I once told an Allstate Insurance Company adjuster that if forced, I was going to sue over a very small matter, less than a thousand dollars, because it simply was not right that Allstate was taking “betterment” deductions on the adjustment of an automobile comprehensive coverage loss to a friend of mine. This small county court case eventually resulted in a significant class action settlement in Florida in excess of $20 million dollars. I have no idea why some insurance companies do not try to settle earlier and would rather wait until the information uncovered results in a bad situation getting worse. Unfortunately, unless the litigation fortunes of one public adjusting company changes dramatically on appeal, a seven thousand dollar fee dispute could cost many public adjusters millions in class action lawsuits.

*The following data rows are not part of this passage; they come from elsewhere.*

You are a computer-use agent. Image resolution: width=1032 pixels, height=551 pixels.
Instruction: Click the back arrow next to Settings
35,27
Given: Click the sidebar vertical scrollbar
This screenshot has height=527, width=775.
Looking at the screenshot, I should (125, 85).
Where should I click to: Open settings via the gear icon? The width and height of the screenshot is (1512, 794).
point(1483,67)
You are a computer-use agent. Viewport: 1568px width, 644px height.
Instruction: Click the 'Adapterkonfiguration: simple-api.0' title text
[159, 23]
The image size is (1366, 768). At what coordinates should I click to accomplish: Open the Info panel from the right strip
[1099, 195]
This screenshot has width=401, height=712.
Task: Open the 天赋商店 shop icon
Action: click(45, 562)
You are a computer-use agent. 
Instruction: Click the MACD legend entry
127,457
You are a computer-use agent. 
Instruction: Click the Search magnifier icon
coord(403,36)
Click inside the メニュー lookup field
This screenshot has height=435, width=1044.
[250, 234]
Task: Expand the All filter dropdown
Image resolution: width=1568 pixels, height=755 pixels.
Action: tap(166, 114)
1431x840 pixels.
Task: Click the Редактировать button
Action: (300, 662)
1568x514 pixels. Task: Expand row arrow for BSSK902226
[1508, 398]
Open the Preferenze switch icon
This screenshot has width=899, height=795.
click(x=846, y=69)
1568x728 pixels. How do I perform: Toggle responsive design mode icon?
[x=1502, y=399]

This post follows three previous ones:

  1. A Chronology of Public Adjuster Regulations Regarding What Florida Public Adjusters Can Charge
  2. Public Adjusters Sued in Class Action for Wrongful Conduct–Are Unauthorized Practice of Law Class Action Suits Next?
  3. Public Adjusters Targeted by Lawyers for Overcharging Policyholders

We have now tracked how this matter started and its current status. As I explained at our ethics seminar yesterday afternoon, the class action lawsuit may have strong merit unless an appeal in the Florida Third District Court of Appeal overturns an administrative ruling in favor of a policyholder and against the public adjuster. The attorneys advertising for other policyholders may soon have competitors because unless the Department of Financial Services (“DFS”) ruling is found incorrect, many public adjusting firms were charging similar fees which the DFS has ruled as being illegal and other class action attorneys may jump into the fray.

The four source documents relevant to this analysis are:

  1. The DFS notice of an Order disposing of Clyde Lightbourn’s petition on January 23, 2009.
  2. The Initial Brief of Ameriloss Public Adjusting filed May 18, 2009.
  3. Lightbourn v. Ameriloss Class Action filed May 15, 2009.
  4. DFS Answer Brief filed August 10, 2009.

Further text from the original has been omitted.